THE TASK: Count every line below that contains "agent", then state the total with no other output.

= = = = =

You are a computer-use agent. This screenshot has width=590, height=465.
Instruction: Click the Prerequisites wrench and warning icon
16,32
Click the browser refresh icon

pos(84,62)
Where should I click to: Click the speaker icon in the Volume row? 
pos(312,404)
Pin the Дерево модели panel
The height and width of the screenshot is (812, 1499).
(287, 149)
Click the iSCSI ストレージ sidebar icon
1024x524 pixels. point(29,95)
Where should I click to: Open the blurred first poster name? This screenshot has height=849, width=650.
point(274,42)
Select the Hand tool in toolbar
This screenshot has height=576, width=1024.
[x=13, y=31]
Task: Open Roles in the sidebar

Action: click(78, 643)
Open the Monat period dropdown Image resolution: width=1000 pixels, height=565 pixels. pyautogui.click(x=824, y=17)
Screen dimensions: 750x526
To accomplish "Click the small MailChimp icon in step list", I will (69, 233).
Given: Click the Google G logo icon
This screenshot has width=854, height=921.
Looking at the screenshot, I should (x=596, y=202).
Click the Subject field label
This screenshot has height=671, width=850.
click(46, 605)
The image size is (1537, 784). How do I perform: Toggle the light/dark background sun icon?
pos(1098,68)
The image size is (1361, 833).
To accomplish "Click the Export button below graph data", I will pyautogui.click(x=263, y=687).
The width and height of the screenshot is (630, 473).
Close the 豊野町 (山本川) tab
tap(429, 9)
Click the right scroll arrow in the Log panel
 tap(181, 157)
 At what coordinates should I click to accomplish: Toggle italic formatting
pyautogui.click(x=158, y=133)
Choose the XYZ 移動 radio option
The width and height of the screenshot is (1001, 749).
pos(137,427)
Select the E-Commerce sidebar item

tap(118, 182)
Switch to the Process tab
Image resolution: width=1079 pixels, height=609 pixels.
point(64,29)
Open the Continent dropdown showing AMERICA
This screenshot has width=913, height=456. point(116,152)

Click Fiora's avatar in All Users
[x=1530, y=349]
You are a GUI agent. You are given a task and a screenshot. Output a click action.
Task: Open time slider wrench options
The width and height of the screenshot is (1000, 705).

= = = = =

TASK SOLUTION: 2